La Capitale è stata una delle prime tre città italiane, insieme a Milano e Napoli, a partecipare alla prima fase della sperimentazione. Attraverso Roma Servizi per la Mobilità è stato realizzato il Regional Access Point, l’infrastruttura tecnologica che permette l’integrazione tra i diversi operatori e il collegamento con le piattaforme nazionali. La prima fase della sperimentazione si è svolta tra luglio e novembre 2023 e ha coinvolto trasporto pubblico locale, sharing mobility e taxi, con oltre 1.500 utenti tester e otto operatori MaaS. La seconda fase, avviata nel 2025 e proseguita nel 2026, ha introdotto dati dinamici in tempo reale, l’integrazione con treni regionali e Intercity e l’utilizzo del sistema durante grandi eventi, come la finale di Coppa Italia.
I dati presentati durante il convegno mostrano come nella Capitale il MaaS sia stato utilizzato per l’89,2 per cento degli spostamenti tramite autobus, metropolitane e tram. La sperimentazione ha inoltre generato un incremento del 6 per cento nell’utilizzo del trasporto pubblico e un aumento di 19 punti percentuali dell’uso dei servizi di sharing mobility. Tra i risultati evidenziati figurano anche la digitalizzazione del sistema Atac, l’introduzione di nuovi dispositivi per l’accesso digitale ai tornelli della metropolitana, la produzione di dati in tempo reale sul servizio metro e lo sviluppo dell’Account Based Ticketing, che permette di associare il titolo di viaggio direttamente al profilo dell’utente.
Accanto ai risultati positivi, sono emerse alcune criticità. Gli organizzatori hanno segnalato una partecipazione attiva inferiore alle attese rispetto al numero complessivo di iscritti e le difficoltà iniziali legate all’integrazione delle diverse piattaforme digitali. Per Patanè, la sfida principale riguarda ora il futuro del sistema dopo la conclusione dei finanziamenti straordinari del Pnrr. L’assessore ha sottolineato la necessità di definire un modello economico sostenibile, una governance stabile e un quadro normativo chiaro per garantire continuità all’infrastruttura digitale costruita in questi anni.

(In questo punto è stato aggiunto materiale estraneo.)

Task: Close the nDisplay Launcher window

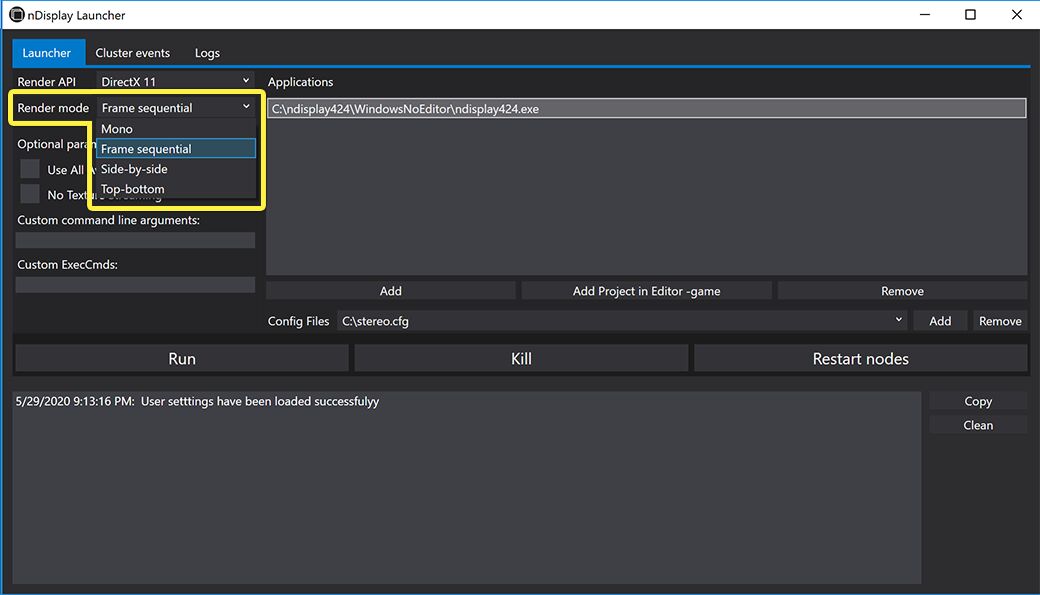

Nel corso dell’evento è intervenuto anche il sindaco Roberto Gualtieri, che ha ricordato gli investimenti in corso sul sistema dei trasporti romani. «Stiamo mettendo a terra 10 miliardi di investimenti, di cui 6,5 miliardi sul ferro», ha affermato il primo cittadino, definendo il programma il più importante degli ultimi decenni per la mobilità della Capitale. Gualtieri ha evidenziato come il MaaS possa diventare uno strumento fondamentale per favorire l’intermodalità e ridurre l’utilizzo dell’auto privata, ma ha ribadito la necessità di un sostegno economico stabile da parte del Governo per evitare che i risultati ottenuti durante la sperimentazione vadano dispersi.
Dalle conclusioni del progetto emerge la necessità di consolidare il MaaS come politica strutturale. Le sfide principali riguardano la qualità e la condivisione dei dati tra operatori, la definizione di criteri trasparenti per suggerire agli utenti le migliori alternative di viaggio, il coinvolgimento degli operatori del settore e il rafforzamento del trasporto pubblico locale, considerato la vera dorsale dell’intero ecosistema. L’obiettivo, condiviso da istituzioni e operatori, è trasformare la sperimentazione in un servizio permanente capace di rendere più semplice, sostenibile ed efficiente la mobilità nelle città italiane.